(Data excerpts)
__________
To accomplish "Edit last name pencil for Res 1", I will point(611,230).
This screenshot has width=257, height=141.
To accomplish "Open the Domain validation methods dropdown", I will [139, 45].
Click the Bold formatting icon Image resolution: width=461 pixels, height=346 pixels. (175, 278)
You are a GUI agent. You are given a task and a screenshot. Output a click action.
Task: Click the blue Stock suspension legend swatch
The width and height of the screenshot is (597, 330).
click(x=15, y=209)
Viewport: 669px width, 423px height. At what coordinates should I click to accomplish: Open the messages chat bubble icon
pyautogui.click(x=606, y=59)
__________
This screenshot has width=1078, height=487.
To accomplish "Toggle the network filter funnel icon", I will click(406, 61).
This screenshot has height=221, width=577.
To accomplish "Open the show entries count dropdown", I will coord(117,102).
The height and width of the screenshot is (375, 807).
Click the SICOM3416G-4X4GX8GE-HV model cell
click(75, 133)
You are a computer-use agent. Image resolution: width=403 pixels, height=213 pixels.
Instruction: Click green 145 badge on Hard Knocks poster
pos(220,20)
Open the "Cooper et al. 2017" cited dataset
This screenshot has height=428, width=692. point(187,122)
__________
Exercise directions: Return from the data every line that holds "dropdown".

Final answer:
To accomplish "Open the Domain validation methods dropdown", I will [139, 45].
To accomplish "Open the show entries count dropdown", I will coord(117,102).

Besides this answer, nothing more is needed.